■ WHAT IS NEEDED
Rewrite all of the material below as a numbered list, one line per item, with blank lines omitted.

-- START OF SUPPLIED RECORDS --

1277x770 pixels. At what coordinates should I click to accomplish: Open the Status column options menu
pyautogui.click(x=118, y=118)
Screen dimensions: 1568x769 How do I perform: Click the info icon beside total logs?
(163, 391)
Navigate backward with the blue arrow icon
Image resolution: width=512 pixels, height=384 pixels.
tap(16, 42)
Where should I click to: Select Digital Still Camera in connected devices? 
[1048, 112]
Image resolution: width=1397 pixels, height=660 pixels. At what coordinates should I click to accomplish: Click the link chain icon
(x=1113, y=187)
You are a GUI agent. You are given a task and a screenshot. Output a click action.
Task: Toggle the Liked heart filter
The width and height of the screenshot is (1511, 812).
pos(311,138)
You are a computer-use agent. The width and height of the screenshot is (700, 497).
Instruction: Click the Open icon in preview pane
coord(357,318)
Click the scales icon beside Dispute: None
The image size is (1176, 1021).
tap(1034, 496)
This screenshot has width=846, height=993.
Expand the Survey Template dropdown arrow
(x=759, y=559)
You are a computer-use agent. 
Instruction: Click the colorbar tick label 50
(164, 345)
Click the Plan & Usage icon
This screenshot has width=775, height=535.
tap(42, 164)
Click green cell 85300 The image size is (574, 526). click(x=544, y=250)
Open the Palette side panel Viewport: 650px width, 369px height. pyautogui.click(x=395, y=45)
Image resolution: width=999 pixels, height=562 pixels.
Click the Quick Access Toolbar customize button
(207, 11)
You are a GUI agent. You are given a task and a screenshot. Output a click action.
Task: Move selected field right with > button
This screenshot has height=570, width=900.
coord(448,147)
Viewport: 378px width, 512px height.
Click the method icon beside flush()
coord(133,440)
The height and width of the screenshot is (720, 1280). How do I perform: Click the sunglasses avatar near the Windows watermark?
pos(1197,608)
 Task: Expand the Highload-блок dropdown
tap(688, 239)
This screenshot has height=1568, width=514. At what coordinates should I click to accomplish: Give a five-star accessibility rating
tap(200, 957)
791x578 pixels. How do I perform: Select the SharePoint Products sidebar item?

-- END OF SUPPLIED RECORDS --

■ COMPLETE ANSWER
1. 1277x770 pixels. At what coordinates should I click to accomplish: Open the Status column options menu
2. pyautogui.click(x=118, y=118)
3. Screen dimensions: 1568x769 How do I perform: Click the info icon beside total logs?
4. (163, 391)
5. Navigate backward with the blue arrow icon
6. Image resolution: width=512 pixels, height=384 pixels.
7. tap(16, 42)
8. Where should I click to: Select Digital Still Camera in connected devices? 
9. [1048, 112]
10. Image resolution: width=1397 pixels, height=660 pixels. At what coordinates should I click to accomplish: Click the link chain icon
11. (x=1113, y=187)
12. You are a GUI agent. You are given a task and a screenshot. Output a click action.
13. Task: Toggle the Liked heart filter
14. The width and height of the screenshot is (1511, 812).
15. pos(311,138)
16. You are a computer-use agent. The width and height of the screenshot is (700, 497).
17. Instruction: Click the Open icon in preview pane
18. coord(357,318)
19. Click the scales icon beside Dispute: None
20. The image size is (1176, 1021).
21. tap(1034, 496)
22. This screenshot has width=846, height=993.
23. Expand the Survey Template dropdown arrow
24. (x=759, y=559)
25. You are a computer-use agent. 
26. Instruction: Click the colorbar tick label 50
27. (164, 345)
28. Click the Plan & Usage icon
29. This screenshot has width=775, height=535.
30. tap(42, 164)
31. Click green cell 85300 The image size is (574, 526). click(x=544, y=250)
32. Open the Palette side panel Viewport: 650px width, 369px height. pyautogui.click(x=395, y=45)
33. Image resolution: width=999 pixels, height=562 pixels.
34. Click the Quick Access Toolbar customize button
35. (207, 11)
36. You are a GUI agent. You are given a task and a screenshot. Output a click action.
37. Task: Move selected field right with > button
38. This screenshot has height=570, width=900.
39. coord(448,147)
40. Viewport: 378px width, 512px height.
41. Click the method icon beside flush()
42. coord(133,440)
43. The height and width of the screenshot is (720, 1280). How do I perform: Click the sunglasses avatar near the Windows watermark?
44. pos(1197,608)
45.  Task: Expand the Highload-блок dropdown
46. tap(688, 239)
47. This screenshot has height=1568, width=514. At what coordinates should I click to accomplish: Give a five-star accessibility rating
48. tap(200, 957)
49. 791x578 pixels. How do I perform: Select the SharePoint Products sidebar item?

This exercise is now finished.